Аким вышел из мастерской, но мысли не отпускали его. Звуки, странная тень, эта аккуратно сложенная стружка в углу — всё это казалось слишком похожим на то, что он пережил утром. Однако теперь он понимал: что бы это ни было, Фёдор ничего не замечал.
Стоя на тропе, ведущей домой, Аким ещё раз оглянулся на тёмные окна мастерской. Где-то в глубине его души росло странное ощущение, что это повторение — не случайность.
Аким медленно шёл по тропе домой, чувствуя, как странное беспокойство всё сильнее сжимает его грудь. Над головой клубились густые облака, солнце почти скрывалось за горизонтом, окрашивая небо в багряные тона.
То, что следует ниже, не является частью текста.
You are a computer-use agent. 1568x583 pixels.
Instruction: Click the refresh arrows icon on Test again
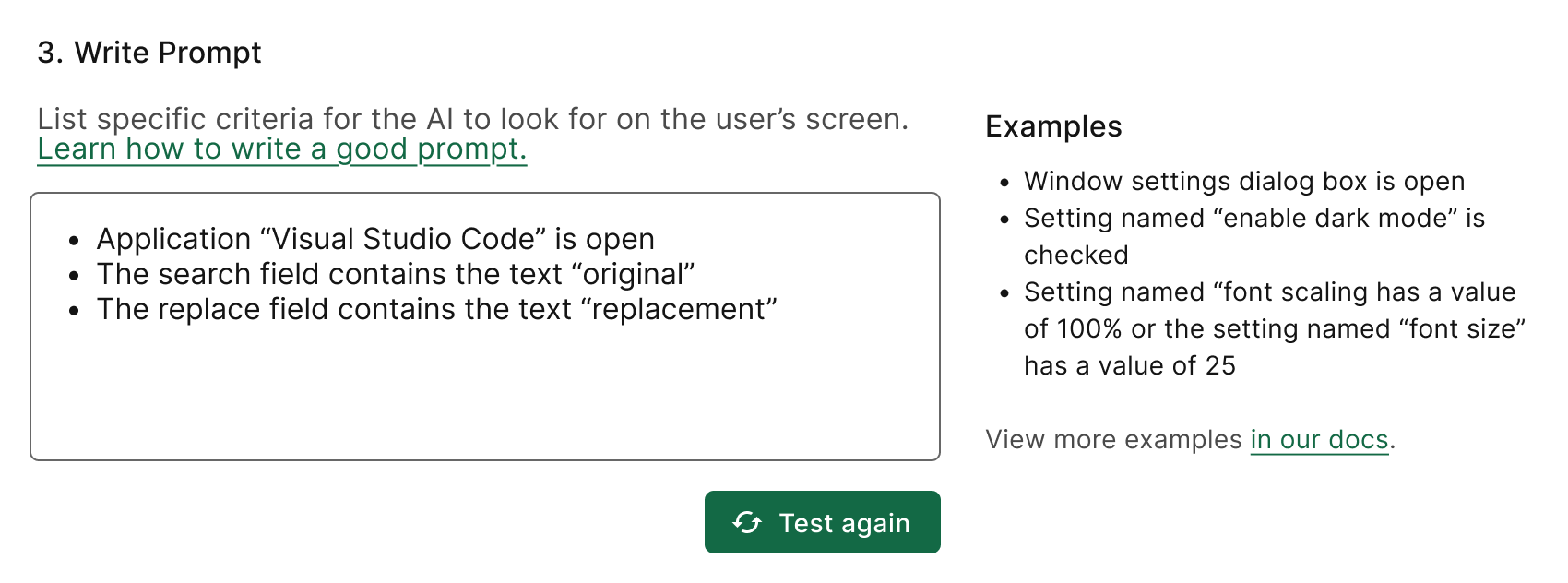coord(747,523)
Тропинка, ведущая к дому, была усеяна опавшими листьями, которые шуршали под его сапогами. Вдалеке кричали вороны, их резкие голоса словно подчёркивали наступающий вечер.
Дом бабушки Евдокии показался ему в сумерках уже знакомым островком уюта: крыша, почерневшая от времени, покоилась под небольшим слоем мха, а труба, как обычно, весело курилась тонкой струйкой дыма. Вдоль стены висели пучки засушенных трав — ромашка, чабрец, зверобой — запахи которых смешивались с сыростью осеннего воздуха.
Однако вместо того чтобы найти бабушку в доме, Аким заметил свет, исходивший из небольшой пристройки позади дома. Эта пристройка, которую в округе называли "целительской избой", служила для бабушкиного ремесла знахарки. Евдокия часто принимала там посетителей: одни приходили за травами, другие — за советами, а кто-то — за последней надеждой в болезнях.
Любопытство пересилило усталость, и Аким подошёл ближе. Сквозь слегка приоткрытую дверь он увидел бабушку, которая возилась с травами у большого деревянного стола. За столом сидела соседка, старая Марфа, известная на селе своим крутым нравом. Её лицо было бледным, а кашель, который время от времени сотрясал её худое тело, звучал болезненно громко.
— Вот, матушка, пей по глоточку утром да вечером, — говорила Евдокия, осторожно ставя на стол глиняную кружку с тёплым отваром. — А ещё эти травы в мешочек сложи и под подушку клади. Сон наладится, да и силы прибудут.